The manager of the Oranga Tamariki facility at the centre of an abuse investigation knew staff used excessive force against a child, but failed to report it.
Several staff at Te Oranga facility in Christchurch have now been stood down and the troubled agency has revealed nearly a dozen children have been physically injured by their staff in recent years.
One child was even hospitalised from their injuries.
It comes as CCTV footage leaked by a whistle-blower to the media outlet Newsroom captured staff repeatedly using excessive force against one child.
It's not clear if the child's still at the Te Oranga care and protection facility.
Last year a child's arm was broken at the facility by staff using a restraint hold.
Other kids in care and protection units are getting hurt by restraint holds too.
“There have been 12 injuries over the last four years,” Minister for Children Kelvin Davis said.

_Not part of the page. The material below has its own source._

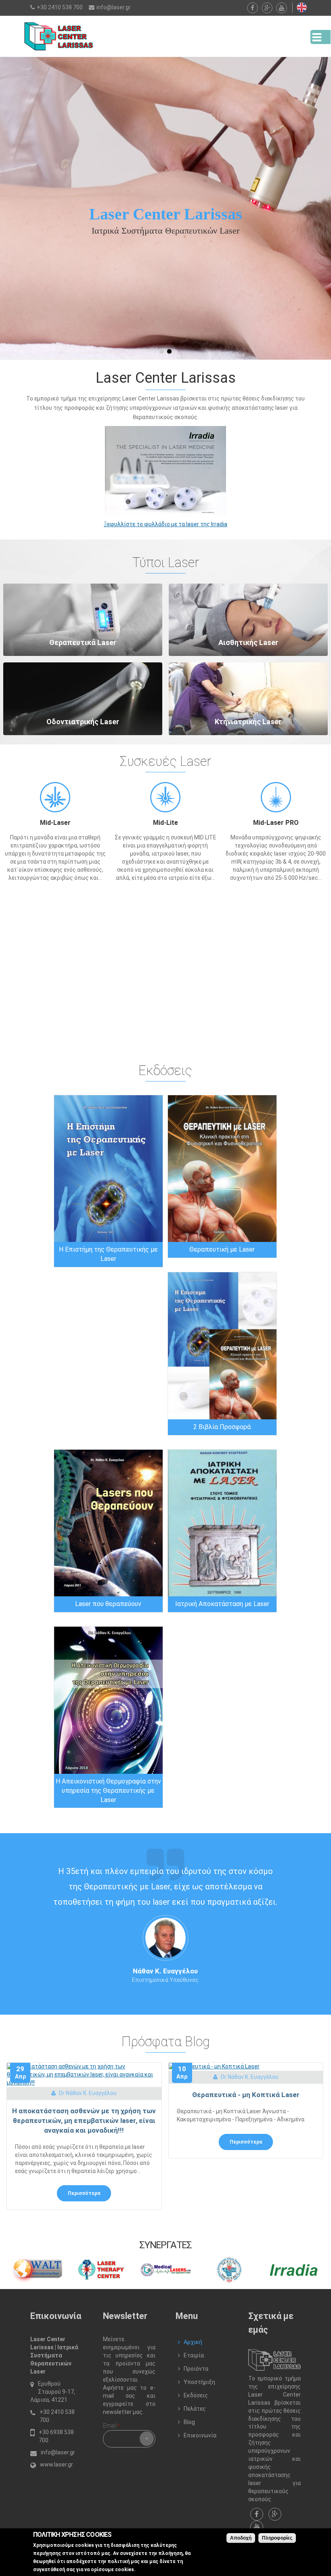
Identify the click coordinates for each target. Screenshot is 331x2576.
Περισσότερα (84, 2193)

Security expert Chris Lawton says restraint holds should be a last resort and he's not sure Oranga Tamariki's training is adequate.
“Sometimes their training is only a couple of days initially and the follow up is very minimal,” he said.
“These things need to be trained on a regular basis, even monthly if you want to maintain your skills.”
Acting chief executive of Oranga Tamariki, Sir Wira Gardiner, acknowledged Care and Protection Residences were no longer fit for purpose because it meant 10 young people with complex needs were “cramped into one antiquated building” alongside 50 to 60 staff.
In the next three to four years, Oranga Tamariki would be building 10 smaller houses which would take in fewer children and staff, he said.
He said the new model would better replicate a loving environment.